Tuesday, March 13, 2012

Tiny Blue Flowers

Even before I hear the welcome sounds of the little frogs peeping down at the pond, I look for the first flowers of spring. Those little guys are so small, a person has to bend over and scan the ground to notice them. They must get an early start on the growing season to get ahead of the grasses, which grow any day the temperature rises above freezing.


A low-growing plant, they are up and blooming in February, before the first robin shows up. I cannot find them in my book of Missouri wildflowers. They are big news in my gardening family. We just say or email TINY BLUE FLOWERS!

Last fall, I planted a cover crop of beans in one of the garden plots. It was an experiment that worked out well. All summer, the spot was under a tarp to kill the grass. After tilling in lots of organic material, I broadcast a package of dried Great Northern beans, then tucked them in with the nice soil. The beans grew, covering the soil and shading out weeds. They obligingly died back with the heavy frost. The roots apparently held the soil all winter.

So this spring, all that was growing on that little plot were the tiny blue flowers. I took their picture, appreciated their beauty and then tilled them under. It made me feel ungrateful, but even little plants can keep the soil from drying out for planting.

Other garden chores can be done at any time, but the soil is finicky about when it can be touched. Too wet and it later turns hard like cement. Too dry and it has already baked like a brick.

Some years, the spring rains keep coming and there is never a time for the cool season vegetables to get planted.

There is always a big rush to get in the early garden. One day, the soil is workable. The next day, or even later in the same day, a big rain is on the way. Often, those dark clouds are visible in the wings, sending impatient flickers of lightning and grumbling to hold center stage.

So, in the morning I murdered the tiny blue flowers. Then I flung myself headlong into weeding grasses in the flower bed, while a warm spring breeze dried out the garden soil.

The sunshine, the chorus of peepers, the birds singing and the loose dirt made me feel I was in Heaven.

All day I kept weeding, then I ran Tillie in the garden again and picked out the dying bodies of the tiny blue flowers, RIP. I consoled myself with the knowledge that there were about fifty million more of them on the place.

It was exciting for me to plant some snow peas. In the three previous springs since I moved here, the clay soil was too slow to dry out enough to plant them.

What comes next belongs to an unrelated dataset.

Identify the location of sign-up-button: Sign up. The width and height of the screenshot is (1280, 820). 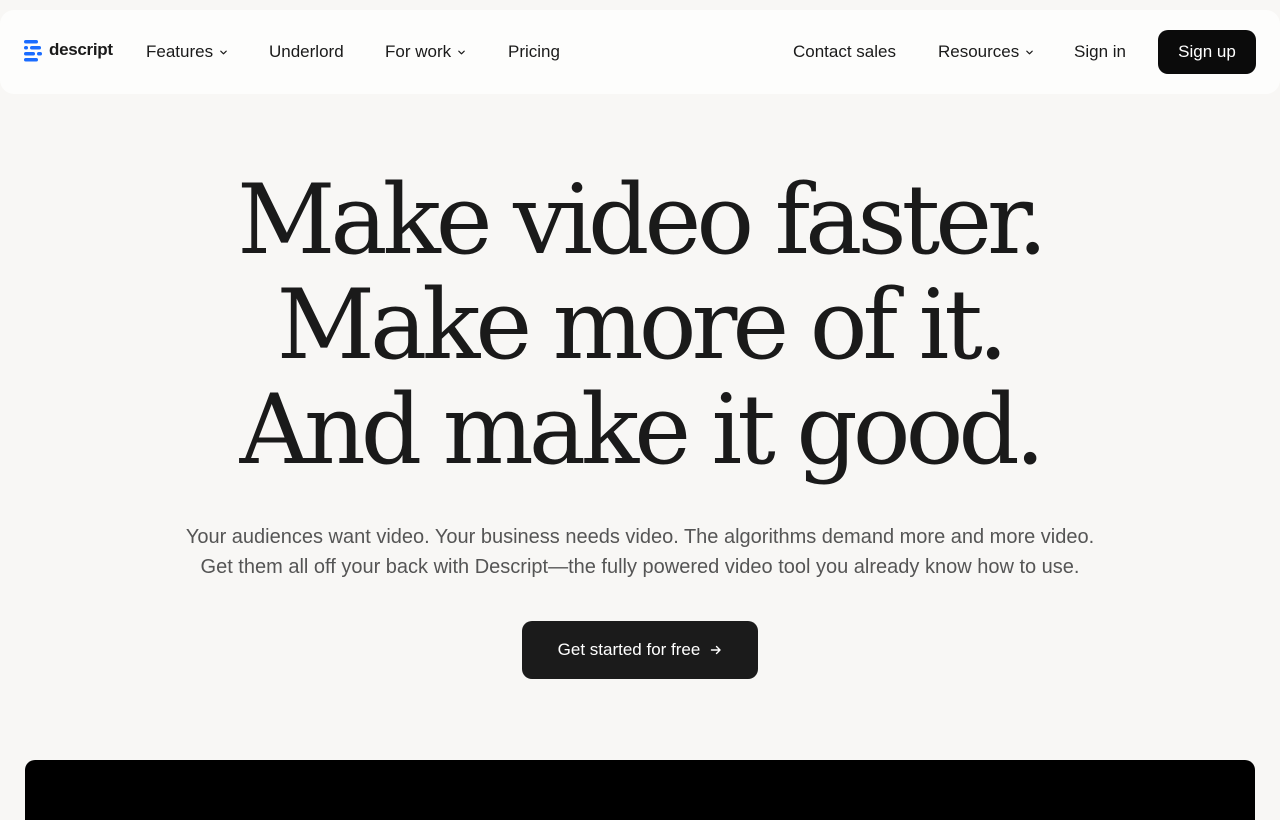
(1207, 52).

Then came the hot weather and it was too late.

Now, there was also enough room, barely, to squeeze in a wide row of spinach, kohlrabi, turnips, carrots, lettuce and three kinds of radishes.

Gathering up all my tools, I was finished, in many senses, by sundown. The sky was clear and I wondered about that ninety percent chance of rain the weather radio was talking about. That forecast had driven me like a mule all day.

In the night, I heard the gentle rain on the roof. Contented, I rolled over in bed. Or I tried to roll over. It seemed that every muscle in my body was sore.